In the Department of Health and Human Services report released in February 2022, they found the hospital did not provide “adequate medical screening or stabilizing treatment” for the teen. The 29-page report also notes that although the teen had an abnormal electrocardiogram an on-call cardiologist was never alerted.
Nettles told Choi the DHHS report is the first she learned of an abnormal test result from Tyler’s ER visit. “They told us the tests came back fine,” she said.
In an email, a Wellstar spokesperson wrote:
“At Wellstar Health System, all 10 of our hospitals strive to provide high-quality care and undergo regular, continuous improvement processes to meet that goal. All hospitals, including Wellstar Douglas Hospital, are reviewed by external agencies, and a preliminary report was issued by one such agency. We strongly disagree with that report and have submitted a written objection to the preliminary observations. Unfortunately, the hospital’s written objection is not available for public review due to patient privacy protections, and we are currently waiting for the disposition of that matter.”
Nettles said an attorney told her she had no case.

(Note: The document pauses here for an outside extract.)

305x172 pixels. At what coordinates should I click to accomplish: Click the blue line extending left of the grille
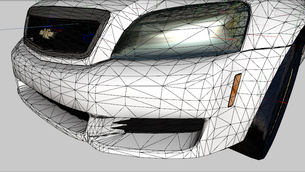13,29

Susan Witt, an Atlanta attorney with 25 years experience handling medical malpractice cases said she believes most judges would give a pass to doctors and nurses, dealing with patients suffering from a new, deadly virus like COVID-19.
“I imagine she’s having a harder time taking this case because number one it is an emergency room case, and the standards are higher. It’s gross negligence. Not just mere professional or medical malpractice negligence which is a much lower,” Witt said. “There are fewer lawyers are who have the resources and those bandwidth to take on these cases.”
Nettles created a sports scholarship in Tyler’s honor. After Tyler’s death Nettles learned he earned a full scholarship to play football at Morehouse. She hopes telling Tyler’s story will help another family, but still wants to hold the hospital accountable in court.
“That’s their job. That’s what they took an oath to do,” Nettles said. “Don’t play Russian roulette with my son’s life because of how you feel tonight because it cost him his life.”